ТЕКСТ ДЛЯ ЧТЕНИЯ:
+ + +
Читаем Козьма Прутков и его друзья полностью

«Собака, сидящая на сене, вредна.

Курица, сидящая на яйцах, полезна.

От сидячей жизни тучнеют: так, всякий меняло жирен».

Говорят, что в одной отдельно взятой фразе мы гениальны как Козьма Прутков.

Зимой кругом бело. Летом снега нет.

К художнику Федотову ходили братья Агины, преподаватель рисования Бернардский и отдаленно похожий судьбой на Федотова богатый Лев Жемчужников.

Когда посторонних не было, говорили о русской литературе. Приходили молодой Федор Достоевский в бедном сюртуке и ослепительно чистом белье, поэт Плещеев и молодой поэт Николай Алексеевич Некрасов, уже показавший голос :

Цепями с модой скованный,

Изменчив человек.

Настал иллюстрированный В литературе век.

Он готовил юмористический альманах с иллюстрациями. Достали деньги, выбрали название. «Первое апреля». Там же поместили эпиграмму «Он у нас осьмое чудо» :

...Он с французом — за француза,

С поляком — он сам поляк,

Он с татарином — татарин,

Он с евреем — сам еврей,

Он с лакеем — важный барин,

С важным барином — лакей.

Кто же он? (Подлец Булгарин Венедиктович Фаддей.)

То, что в скобках, не было напечатано. В иллюстрациях часто хотели изобразить то, что не позволяла цензура сказать словом.
+ + +
Воспроизведите полностью и без каких-либо изменений приведённый выше текст о Козьме Пруткове и его друзьях. Приведённый ниже листинг в работе не используется.

ЗАПИСАННЫЕ ДАННЫЕ:
+ + +
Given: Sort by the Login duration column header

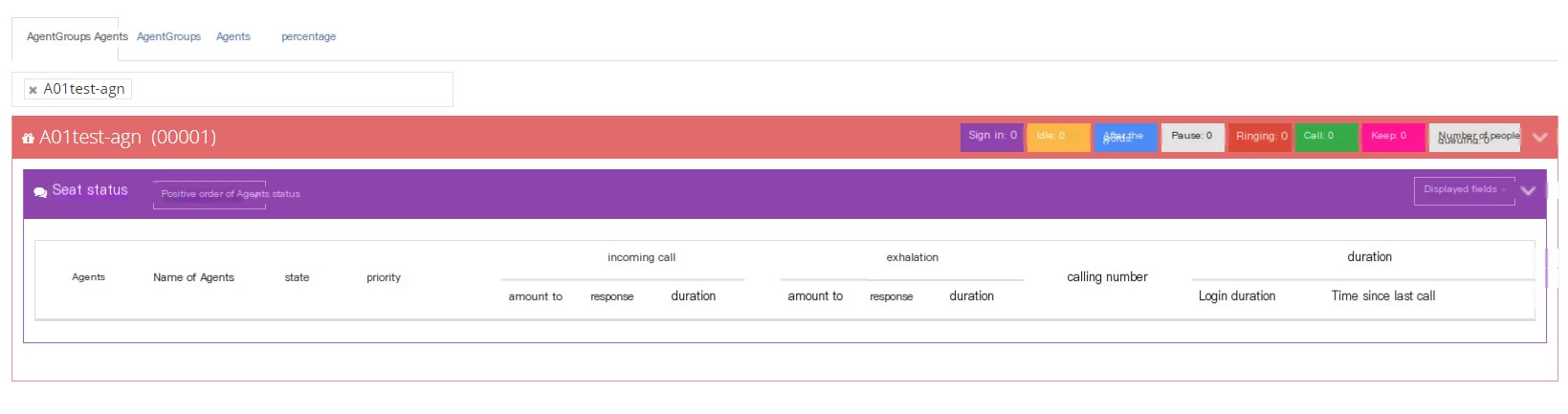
+ + +
ВЫПОЛНЕННОЕ ЗАДАНИЕ:
Читаем Козьма Прутков и его друзья полностью

«Собака, сидящая на сене, вредна.

Курица, сидящая на яйцах, полезна.

От сидячей жизни тучнеют: так, всякий меняло жирен».

Говорят, что в одной отдельно взятой фразе мы гениальны как Козьма Прутков.

Зимой кругом бело. Летом снега нет.

К художнику Федотову ходили братья Агины, преподаватель рисования Бернардский и отдаленно похожий судьбой на Федотова богатый Лев Жемчужников.

Когда посторонних не было, говорили о русской литературе. Приходили молодой Федор Достоевский в бедном сюртуке и ослепительно чистом белье, поэт Плещеев и молодой поэт Николай Алексеевич Некрасов, уже показавший голос :

Цепями с модой скованный,

Изменчив человек.

Настал иллюстрированный В литературе век.

Он готовил юмористический альманах с иллюстрациями. Достали деньги, выбрали название. «Первое апреля». Там же поместили эпиграмму «Он у нас осьмое чудо» :

...Он с французом — за француза,

С поляком — он сам поляк,

Он с татарином — татарин,

Он с евреем — сам еврей,

Он с лакеем — важный барин,

С важным барином — лакей.

Кто же он? (Подлец Булгарин Венедиктович Фаддей.)

То, что в скобках, не было напечатано. В иллюстрациях часто хотели изобразить то, что не позволяла цензура сказать словом.